Print every entry below again. Nothing may differ from the original.

Stored data:

━━━━━━━━━━━━━━━━━━━━

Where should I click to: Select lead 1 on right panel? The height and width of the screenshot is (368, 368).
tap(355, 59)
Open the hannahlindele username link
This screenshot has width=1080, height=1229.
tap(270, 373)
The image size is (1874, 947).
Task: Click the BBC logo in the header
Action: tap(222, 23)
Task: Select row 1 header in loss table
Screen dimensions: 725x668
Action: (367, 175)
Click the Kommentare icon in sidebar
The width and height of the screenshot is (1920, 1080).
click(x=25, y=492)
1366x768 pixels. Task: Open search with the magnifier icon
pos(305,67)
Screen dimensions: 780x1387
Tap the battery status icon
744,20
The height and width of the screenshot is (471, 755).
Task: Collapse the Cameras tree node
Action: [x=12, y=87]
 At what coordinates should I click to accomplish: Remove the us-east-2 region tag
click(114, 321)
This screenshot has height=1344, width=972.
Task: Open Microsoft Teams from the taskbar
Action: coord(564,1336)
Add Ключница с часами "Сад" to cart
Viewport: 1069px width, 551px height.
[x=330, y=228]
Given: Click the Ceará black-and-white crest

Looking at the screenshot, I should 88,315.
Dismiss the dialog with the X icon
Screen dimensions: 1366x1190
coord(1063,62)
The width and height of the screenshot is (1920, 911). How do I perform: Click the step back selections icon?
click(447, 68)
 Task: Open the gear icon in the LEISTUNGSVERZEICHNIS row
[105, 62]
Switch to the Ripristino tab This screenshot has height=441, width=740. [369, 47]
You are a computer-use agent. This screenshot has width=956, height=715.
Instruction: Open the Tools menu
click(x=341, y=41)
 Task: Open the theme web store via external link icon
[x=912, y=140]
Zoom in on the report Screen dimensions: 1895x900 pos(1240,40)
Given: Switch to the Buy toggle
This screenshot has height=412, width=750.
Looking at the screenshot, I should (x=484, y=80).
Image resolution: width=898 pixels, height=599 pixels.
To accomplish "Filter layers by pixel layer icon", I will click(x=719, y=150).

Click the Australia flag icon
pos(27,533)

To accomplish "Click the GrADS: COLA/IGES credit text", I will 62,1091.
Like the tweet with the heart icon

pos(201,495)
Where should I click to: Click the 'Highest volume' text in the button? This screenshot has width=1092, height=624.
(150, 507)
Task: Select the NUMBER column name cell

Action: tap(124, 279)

━━━━━━━━━━━━━━━━━━━━

*SOLVED EXERCISE*:
Where should I click to: Select lead 1 on right panel? The height and width of the screenshot is (368, 368).
tap(355, 59)
Open the hannahlindele username link
This screenshot has width=1080, height=1229.
tap(270, 373)
The image size is (1874, 947).
Task: Click the BBC logo in the header
Action: tap(222, 23)
Task: Select row 1 header in loss table
Screen dimensions: 725x668
Action: (367, 175)
Click the Kommentare icon in sidebar
The width and height of the screenshot is (1920, 1080).
click(x=25, y=492)
1366x768 pixels. Task: Open search with the magnifier icon
pos(305,67)
Screen dimensions: 780x1387
Tap the battery status icon
744,20
The height and width of the screenshot is (471, 755).
Task: Collapse the Cameras tree node
Action: [x=12, y=87]
 At what coordinates should I click to accomplish: Remove the us-east-2 region tag
click(114, 321)
This screenshot has height=1344, width=972.
Task: Open Microsoft Teams from the taskbar
Action: coord(564,1336)
Add Ключница с часами "Сад" to cart
Viewport: 1069px width, 551px height.
[x=330, y=228]
Given: Click the Ceará black-and-white crest

Looking at the screenshot, I should 88,315.
Dismiss the dialog with the X icon
Screen dimensions: 1366x1190
coord(1063,62)
The width and height of the screenshot is (1920, 911). How do I perform: Click the step back selections icon?
click(447, 68)
 Task: Open the gear icon in the LEISTUNGSVERZEICHNIS row
[105, 62]
Switch to the Ripristino tab This screenshot has height=441, width=740. [369, 47]
You are a computer-use agent. This screenshot has width=956, height=715.
Instruction: Open the Tools menu
click(x=341, y=41)
 Task: Open the theme web store via external link icon
[x=912, y=140]
Zoom in on the report Screen dimensions: 1895x900 pos(1240,40)
Given: Switch to the Buy toggle
This screenshot has height=412, width=750.
Looking at the screenshot, I should (x=484, y=80).
Image resolution: width=898 pixels, height=599 pixels.
To accomplish "Filter layers by pixel layer icon", I will click(x=719, y=150).

Click the Australia flag icon
pos(27,533)

To accomplish "Click the GrADS: COLA/IGES credit text", I will 62,1091.
Like the tweet with the heart icon

pos(201,495)
Where should I click to: Click the 'Highest volume' text in the button? This screenshot has width=1092, height=624.
(150, 507)
Task: Select the NUMBER column name cell

Action: tap(124, 279)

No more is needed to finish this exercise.